If the researcher instead bundles all findings into one “omnibus” paper, the decision now depends on the total utility value of the entire collection:

\[REV_B = \sup_{P \ge 0} ; P \cdot \Pr\left[ \sum_{i=1}^k X_i > P \right]\]

This means: find the single bar ( P ) such that the expected chance the whole bundle clears the “high-impact bar” times that bar is maximized.

Optimal Decision Rule

Compute both:

\[REV_S = \sum{i=1}^k \sup{p \ge 0} p \cdot (1 - F_i(p))\]

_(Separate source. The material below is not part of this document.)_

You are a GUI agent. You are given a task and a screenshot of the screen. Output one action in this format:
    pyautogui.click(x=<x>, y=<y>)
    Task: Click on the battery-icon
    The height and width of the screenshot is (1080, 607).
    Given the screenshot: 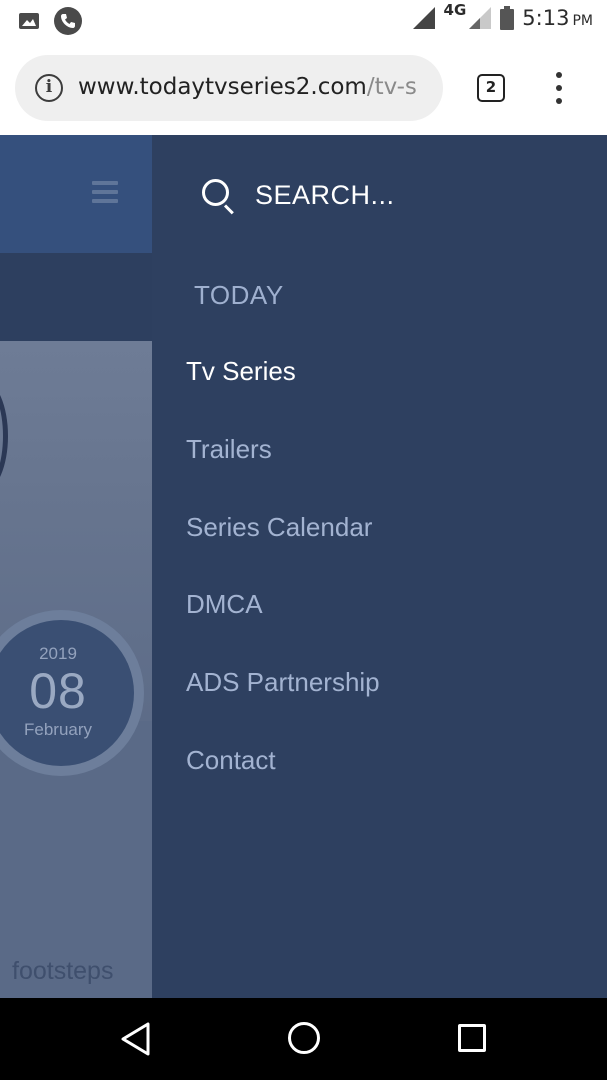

\[ REV_B = \sup_{P \ge 0} P \cdot \left(1 - F_S(P)\right) \]

where (\(F_S\)) is the distribution of (\(S = \sum_{i=1}^k X_i\)).

Then:

\[\text{Decision} = \max(REV_S, REV_B)\]

The strategy that produces the higher expected utility is the strategy the researcher should pick.

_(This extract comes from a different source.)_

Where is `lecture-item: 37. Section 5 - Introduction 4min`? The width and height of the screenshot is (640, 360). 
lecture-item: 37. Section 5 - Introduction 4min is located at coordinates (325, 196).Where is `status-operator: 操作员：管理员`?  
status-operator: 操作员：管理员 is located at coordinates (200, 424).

Optional Hybrid Strategy (Core + Tail)

One may choose to bundle the core / highest conceptual contribution portion of the findings into a single larger high-impact manuscript while publishing the smaller, niche, or tail contributions separately. In that case, partition the set of studies into two sets (C) (core) and (T) (tail):

\[\text{Utility} = \max(REV_{SC} + REV_{BT}, ; REV_{BC} + REV_{ST})\]

This hybrid strategy allows researchers to target extremely high-impact outlets for the conceptual backbone while also preserving clarity and readability for more specific or niche findings.

Summary and Interpretation

Mathematically, this framework gives a direct computational prescription for deciding how findings should be published.
If all studies have similar distributional weight and similar scientific “shape,” bundling becomes a much more viable strategy.
If the studies differ wildly in expected distribution, publishing separately is safer and often better.
Hybrid core-tail strategies naturally fall out of this framework — not as an intuitive convenience, but as a mathematically valid optimum.

Finally, in the modern era where bioRxiv, arXiv, rapid iteration science, and large language model assisted writing accelerates the scientific cycle dramatically, the optimization of publication strategy itself becomes a necessary scientific skill — not for gaming the system, but for structuring the scientific record efficiently, clearly, and in a way that advances knowledge coherently.

The goal here is not cynicism, extraction, or self-serving incentive tuning. It is to align structure, clarity, communication, and career reality into a principled decision geometry — so that researchers can choose publication strategy rationally and responsibly given the complexity of modern science.

Citations

RB Myerson, Optimal auction design. Math Oper Res 6, 58–73 (1981).

X. Li, A. C.-C. Yao, On revenue maximization for selling multiple independently distributed items. Proc. Natl. Acad. Sci. U. S. A. 110, 11232–11237 (2013).